Whales painted on the outside of a building.

Spreading the visits over the year

Like other destinations with an obvious high season, the San Juan Islands would ideally like to spread tourism out over the year. Economically, the feast or famine model isn’t great for business. Environmentally, a flood of summer visitors is hard on the ecosystem. So the visitors bureau devised campaigns for the less busy months.

A fall campaign called “Savor the San Juans: a Medley of Food, Farms, and Film” originally ran during October. Now in its 14th year, it spans September through early November and includes film festivals, wine dinners, beer festivals, and farm tours to celebrate the harvest season. “Spring is guided more by the month – April is National Volunteer Month along with Earth Month, and we focus on promoting an alternative type of Spring Break – one that involves giving back,” Nesler said. Some visitors participate in the annual Great Islands Clean-Up, which happens on Earth Day. May is National Historic Preservation Month, when the visitors bureau promotes history talks, special exhibits, tours and its best old buildings through its “History Lives Here” campaign.

Piles of driftwood.

Tourism management plan

The visitors bureau staff has both been pushing the county to develop a tourism management plan. “It would be funded with lodging tax but it would be managed by the county, who would hire professionals who’ve done this for sensitive areas around the country or even around the world,” Marrett said.
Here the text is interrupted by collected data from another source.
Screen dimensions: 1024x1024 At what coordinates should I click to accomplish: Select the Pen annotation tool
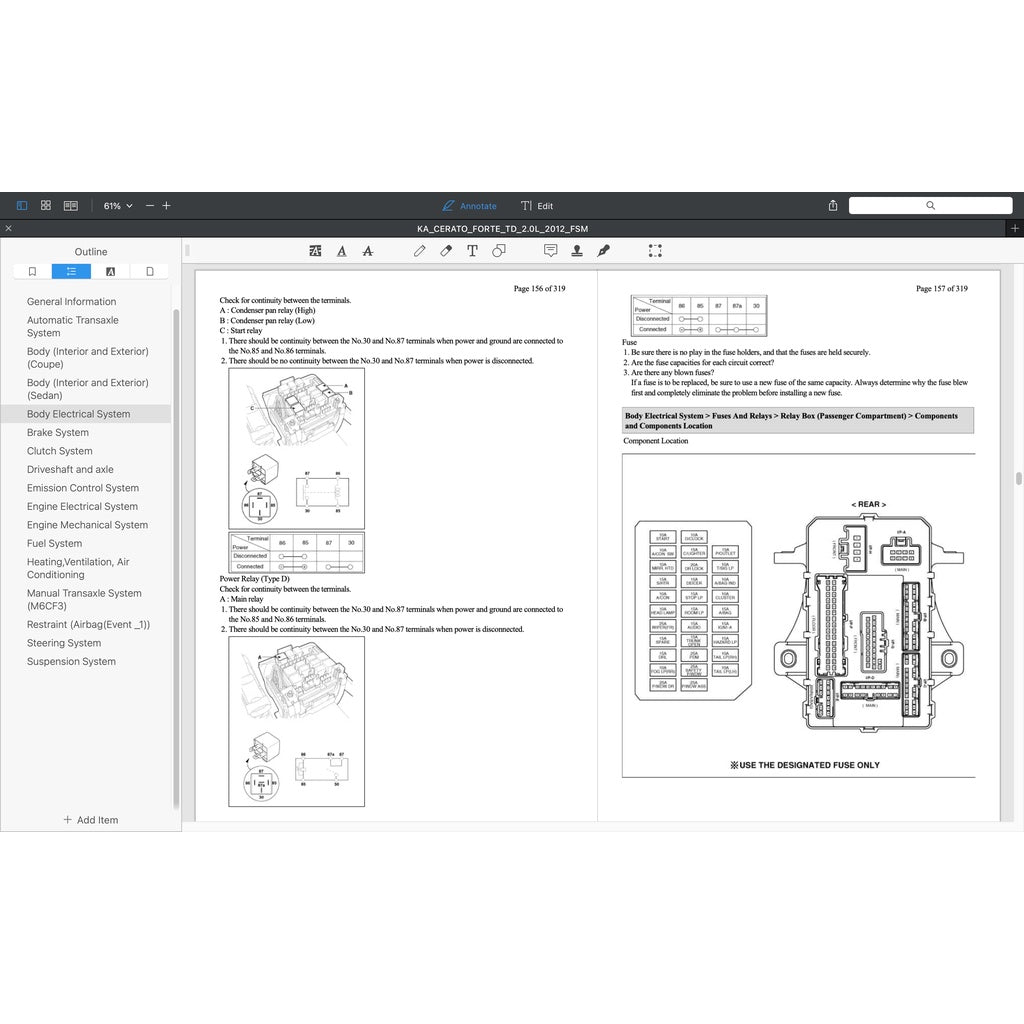click(x=419, y=250)
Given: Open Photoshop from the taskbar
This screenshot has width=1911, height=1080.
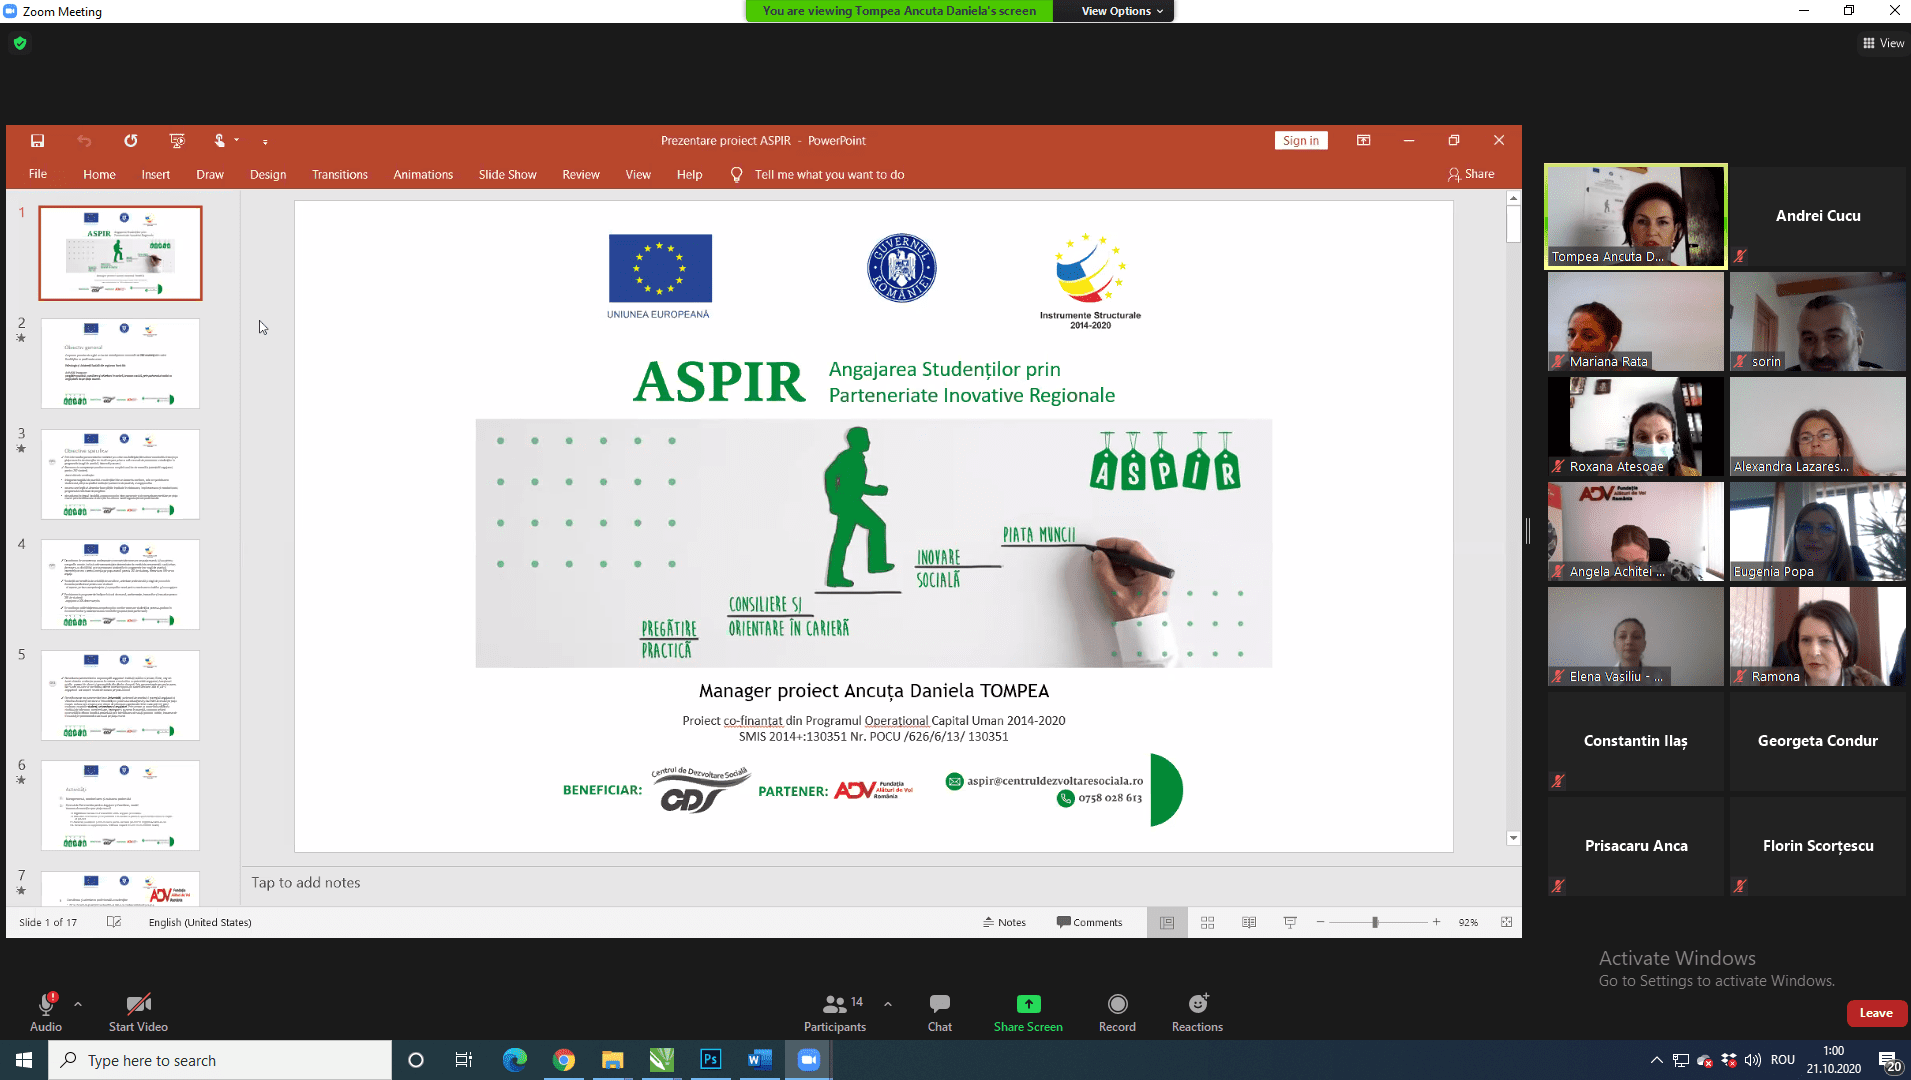Looking at the screenshot, I should tap(710, 1060).
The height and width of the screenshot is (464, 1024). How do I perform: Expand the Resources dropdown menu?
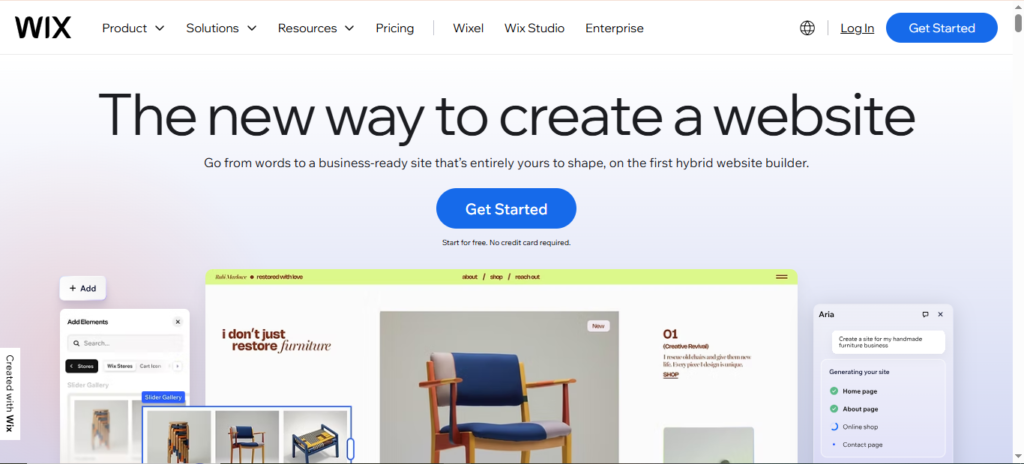pos(316,28)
An ideal management plan balances the locals’ quality of life, visitor experience, economy and the environment. “Because in so many places, if you don’t have a management plan, the more people come, the more money you get to promote people coming. And that’s not a sustainable model.” Marrett would like to see the San Juan Islands craft a tourism management plan similar to that of Sedona, Arizona, another destination known for its extreme beauty — and the tourism impact that beauty brings.

Driftwood on the beach.

Advice for other destinations

As the world feels worsening effects from climate change, more destinations will have to address sustainability whether they want to or not. ”Don’t reinvent the wheel,” Nesler advised. “Connect and learn from other destinations doing the same work about their strategies, tactics, successes, and failures. And where applicable, adapt their ideas to fit your place.” She stressed that while many tourism-dependent places may seem dissimilar at first glance — like Vail vs. Kauai — they deal with similar issues like labor shortages, housing issues, traffic and human/wildlife interaction. She recommended attending or livestreaming forums and webinars on tourism and sustainability like the Center for Responsible Travel’s World Tourism Day event every September.
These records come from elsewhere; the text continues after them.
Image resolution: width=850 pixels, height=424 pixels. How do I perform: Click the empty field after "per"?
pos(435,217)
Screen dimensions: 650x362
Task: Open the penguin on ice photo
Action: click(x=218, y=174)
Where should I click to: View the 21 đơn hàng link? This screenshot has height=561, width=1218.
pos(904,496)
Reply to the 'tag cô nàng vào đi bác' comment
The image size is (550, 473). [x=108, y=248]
Marrett thinks the tourism industry needs to better acknowledge its role in climate change. “I guess I was a little disappointed in the tourism industry in general not taking more ownership of the environment,” she said. “We need to be part of the solution and not just keep reacting to these environmental challenges. I do see change happening in places like the San Juans and Washington state with tourism leaders being willing to take positive actions. We all need to do our part in evolving to be better stewards of not just our own destinations but the planet.”